• **Work to be completed**
Reproduce word for word the lines between those holding "Open the Jobs section" and "Viewport: 970px width, 756px height.", inclusive, and nothing else from the data below.

### Records for this exercise ###

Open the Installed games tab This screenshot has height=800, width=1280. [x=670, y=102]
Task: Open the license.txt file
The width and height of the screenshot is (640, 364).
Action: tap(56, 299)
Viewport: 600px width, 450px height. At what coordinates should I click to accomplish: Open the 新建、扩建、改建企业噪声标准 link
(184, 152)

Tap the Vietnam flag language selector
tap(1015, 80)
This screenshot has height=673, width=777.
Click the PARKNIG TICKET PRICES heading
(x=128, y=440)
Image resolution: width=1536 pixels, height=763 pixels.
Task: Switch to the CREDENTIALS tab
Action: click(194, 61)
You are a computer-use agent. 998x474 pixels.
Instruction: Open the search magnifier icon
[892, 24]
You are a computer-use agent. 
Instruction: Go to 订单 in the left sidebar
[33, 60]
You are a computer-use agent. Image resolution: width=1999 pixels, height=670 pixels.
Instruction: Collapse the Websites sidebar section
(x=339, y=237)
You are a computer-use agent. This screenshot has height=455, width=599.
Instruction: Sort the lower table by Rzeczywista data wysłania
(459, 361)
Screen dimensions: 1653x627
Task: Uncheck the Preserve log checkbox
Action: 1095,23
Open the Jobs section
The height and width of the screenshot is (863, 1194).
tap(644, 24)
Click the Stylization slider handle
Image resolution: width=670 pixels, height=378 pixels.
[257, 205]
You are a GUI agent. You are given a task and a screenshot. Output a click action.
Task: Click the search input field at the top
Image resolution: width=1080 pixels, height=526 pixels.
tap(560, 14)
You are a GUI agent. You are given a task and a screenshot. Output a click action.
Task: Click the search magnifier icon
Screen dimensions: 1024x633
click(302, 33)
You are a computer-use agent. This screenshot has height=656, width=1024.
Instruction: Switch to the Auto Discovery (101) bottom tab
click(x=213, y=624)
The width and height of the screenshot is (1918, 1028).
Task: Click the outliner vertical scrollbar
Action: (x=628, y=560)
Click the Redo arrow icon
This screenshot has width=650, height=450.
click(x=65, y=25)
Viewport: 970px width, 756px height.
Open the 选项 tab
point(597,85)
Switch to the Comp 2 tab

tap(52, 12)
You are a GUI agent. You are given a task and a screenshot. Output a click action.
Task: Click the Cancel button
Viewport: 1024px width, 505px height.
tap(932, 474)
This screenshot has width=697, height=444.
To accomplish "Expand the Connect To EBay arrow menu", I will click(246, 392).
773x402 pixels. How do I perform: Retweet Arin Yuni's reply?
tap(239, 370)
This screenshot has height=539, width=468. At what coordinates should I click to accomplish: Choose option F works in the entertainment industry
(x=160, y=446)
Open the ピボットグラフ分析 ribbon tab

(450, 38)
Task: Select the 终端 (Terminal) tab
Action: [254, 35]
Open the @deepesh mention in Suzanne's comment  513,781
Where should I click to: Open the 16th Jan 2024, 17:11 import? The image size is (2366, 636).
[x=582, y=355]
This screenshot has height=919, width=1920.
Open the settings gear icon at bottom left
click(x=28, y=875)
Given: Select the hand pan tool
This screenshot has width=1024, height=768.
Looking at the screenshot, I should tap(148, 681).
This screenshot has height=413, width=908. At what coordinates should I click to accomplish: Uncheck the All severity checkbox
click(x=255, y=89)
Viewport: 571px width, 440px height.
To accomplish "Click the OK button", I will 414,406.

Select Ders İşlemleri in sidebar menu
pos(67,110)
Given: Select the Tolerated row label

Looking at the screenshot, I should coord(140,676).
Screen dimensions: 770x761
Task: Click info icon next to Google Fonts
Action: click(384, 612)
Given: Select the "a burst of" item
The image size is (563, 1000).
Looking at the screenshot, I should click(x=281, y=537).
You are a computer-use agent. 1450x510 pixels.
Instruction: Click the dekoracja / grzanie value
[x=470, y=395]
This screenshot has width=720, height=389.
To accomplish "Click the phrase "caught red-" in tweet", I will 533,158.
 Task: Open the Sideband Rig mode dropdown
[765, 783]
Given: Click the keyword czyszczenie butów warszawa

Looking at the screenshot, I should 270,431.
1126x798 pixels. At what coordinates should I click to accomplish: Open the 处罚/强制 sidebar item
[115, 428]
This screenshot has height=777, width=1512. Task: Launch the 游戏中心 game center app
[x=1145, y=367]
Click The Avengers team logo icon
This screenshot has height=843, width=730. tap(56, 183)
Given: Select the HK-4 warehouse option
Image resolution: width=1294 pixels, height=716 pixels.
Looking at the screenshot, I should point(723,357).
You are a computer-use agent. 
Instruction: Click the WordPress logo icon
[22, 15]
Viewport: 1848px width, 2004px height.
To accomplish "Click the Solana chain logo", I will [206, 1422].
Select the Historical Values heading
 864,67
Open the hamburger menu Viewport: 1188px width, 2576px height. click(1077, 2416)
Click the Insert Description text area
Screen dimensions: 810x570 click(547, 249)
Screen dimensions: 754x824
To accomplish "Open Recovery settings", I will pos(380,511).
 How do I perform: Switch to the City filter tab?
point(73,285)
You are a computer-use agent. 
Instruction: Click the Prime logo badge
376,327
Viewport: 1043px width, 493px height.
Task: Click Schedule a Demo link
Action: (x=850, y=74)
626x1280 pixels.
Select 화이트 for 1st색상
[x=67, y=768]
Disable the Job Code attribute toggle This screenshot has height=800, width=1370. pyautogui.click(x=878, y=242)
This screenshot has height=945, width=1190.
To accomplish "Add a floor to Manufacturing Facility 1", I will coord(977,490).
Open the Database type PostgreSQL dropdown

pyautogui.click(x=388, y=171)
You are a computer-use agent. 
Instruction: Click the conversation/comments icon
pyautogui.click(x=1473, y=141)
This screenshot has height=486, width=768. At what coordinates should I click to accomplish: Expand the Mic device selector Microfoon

###

• **Result below**
Open the Jobs section
The height and width of the screenshot is (863, 1194).
tap(644, 24)
Click the Stylization slider handle
Image resolution: width=670 pixels, height=378 pixels.
[257, 205]
You are a GUI agent. You are given a task and a screenshot. Output a click action.
Task: Click the search input field at the top
Image resolution: width=1080 pixels, height=526 pixels.
tap(560, 14)
You are a GUI agent. You are given a task and a screenshot. Output a click action.
Task: Click the search magnifier icon
Screen dimensions: 1024x633
click(302, 33)
You are a computer-use agent. This screenshot has height=656, width=1024.
Instruction: Switch to the Auto Discovery (101) bottom tab
click(x=213, y=624)
The width and height of the screenshot is (1918, 1028).
Task: Click the outliner vertical scrollbar
Action: (x=628, y=560)
Click the Redo arrow icon
This screenshot has width=650, height=450.
click(x=65, y=25)
Viewport: 970px width, 756px height.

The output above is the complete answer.